“Imagine if you could search for any calculations and then just use them directly without ever having to work it out yourself from scratch.”
This is the vision of developer Daniel Maxwell, the creator of livesheets.com, whose dream it is for no one in the world to perform the same calculation twice again.
Livesheets allows users to input calculations and formulas and to save and share them with the world. Perhaps the easiest way to describe Livesheets is the way that it describes itself, as ‘numerical lego’. So someone sitting in NASA makes and saves a formula and you log on and can use and manipulate it, add it to other formulas and experiment.
Maxwell believes that the benefits of this are twofold:
“Technophobes can use stored formulae over and over again and people right at the top can pull other people’s expertise off the shelf. If you want to forge new boundaries in science you can always be doing something new, you never have to open a blank sheet and figure stuff out from scratch.”

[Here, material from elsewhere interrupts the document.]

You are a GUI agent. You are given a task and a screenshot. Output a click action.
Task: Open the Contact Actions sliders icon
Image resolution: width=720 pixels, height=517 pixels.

Although it may sound like a glorified place to save Excel formulae the possibilities range far beyond that. Livesheets can calculate your income tax, solve quadratic equations or just work out your porn star name.
Livesheets is – and Maxwell promises it will remain – a “completely open source, not-for-profit platform,” and he believes that it will offer new capabilities to those with inquisitive minds without the need to understand the science behind calculations.
“I want this to make every child into a rocket scientist and we can really do that. Kids could go on there and search for calculations that have been done by NASA or the Astronomy department at Cambridge University and just start snapping them together and see what they can do.
“They don’t necessarily have to be able to understand everything that’s going on, they just have to know what that calculation is supposed to do.”
What Livesheets needs now is input from those people with calculations to build a database and, if that can be built up successfully, there may one day be no real need for anyone to ever perform the same equation twice.